Abstract

This study aims to investigate effects of polymorphisms in key Th-17 immune response genes on the susceptibility to HBeAg-positive (HBeAg+) chronic hepatitis B (CHB) and response to PEG-IFNa-2α. A total of 139 patients with HBeAg+ CHB treated with PEG-IFNa-2α and 145 healthy controls were enrolled to explore the association between IL-17A, IL-17F, IL-21 and IL-23R polymorphisms and HBeAg+ CHB susceptibility, as well as treatment efficacies. Genotypes were determined by polymerase chain reaction-restriction fragment length polymorphism (PCR-RFLP) and DNA sequencing. IL-17A rs4711998 and IL-17F rs763780 may affect susceptibility to HBeAg+ CHB and response to PEG-IFNa-2α treatment.
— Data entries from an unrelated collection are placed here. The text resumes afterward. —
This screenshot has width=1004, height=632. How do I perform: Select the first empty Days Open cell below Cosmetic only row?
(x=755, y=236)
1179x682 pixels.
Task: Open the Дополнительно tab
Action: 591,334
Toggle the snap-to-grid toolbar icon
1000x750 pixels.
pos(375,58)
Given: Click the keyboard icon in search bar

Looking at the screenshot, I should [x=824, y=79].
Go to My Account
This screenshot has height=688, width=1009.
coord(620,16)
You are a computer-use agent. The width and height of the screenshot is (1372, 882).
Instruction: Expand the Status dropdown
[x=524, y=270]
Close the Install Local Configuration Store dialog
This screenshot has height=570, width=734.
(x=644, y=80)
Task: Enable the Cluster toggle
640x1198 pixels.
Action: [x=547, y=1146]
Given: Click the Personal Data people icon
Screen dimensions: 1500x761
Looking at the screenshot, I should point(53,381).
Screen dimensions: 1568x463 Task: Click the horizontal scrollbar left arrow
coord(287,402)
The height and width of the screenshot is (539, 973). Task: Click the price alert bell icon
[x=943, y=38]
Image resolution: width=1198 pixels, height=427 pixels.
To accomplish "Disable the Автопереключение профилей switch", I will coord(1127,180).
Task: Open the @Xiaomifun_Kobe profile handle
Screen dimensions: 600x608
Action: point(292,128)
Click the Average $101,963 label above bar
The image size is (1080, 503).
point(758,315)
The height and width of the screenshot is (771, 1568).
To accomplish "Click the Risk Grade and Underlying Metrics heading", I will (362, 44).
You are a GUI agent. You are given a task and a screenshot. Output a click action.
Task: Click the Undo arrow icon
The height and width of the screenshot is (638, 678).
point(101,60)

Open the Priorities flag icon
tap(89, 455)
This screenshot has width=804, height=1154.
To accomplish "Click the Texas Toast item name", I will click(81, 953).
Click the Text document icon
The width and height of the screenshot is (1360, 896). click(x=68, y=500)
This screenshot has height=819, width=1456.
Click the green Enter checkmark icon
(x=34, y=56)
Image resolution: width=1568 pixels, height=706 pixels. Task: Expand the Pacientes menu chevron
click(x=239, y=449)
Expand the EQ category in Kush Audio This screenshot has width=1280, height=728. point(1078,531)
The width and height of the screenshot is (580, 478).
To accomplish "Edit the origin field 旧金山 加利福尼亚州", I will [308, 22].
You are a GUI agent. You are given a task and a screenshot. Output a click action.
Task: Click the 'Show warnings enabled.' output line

The T allele of IL-21 rs12508721 may lower HBeAg+ CHB susceptibility but enhance PEG-IFNa-2α response, and the GA genotype and the A allele of IL-23R rs11209026 may reduce the susceptibility to HBeAg+ CHB. Th17-related gene polymorphisms were linked to HBeAg+ CHB susceptibility, and rs4711998, rs763780 and rs12508721 were associated with sustained responses to PEG-IFNa-2α.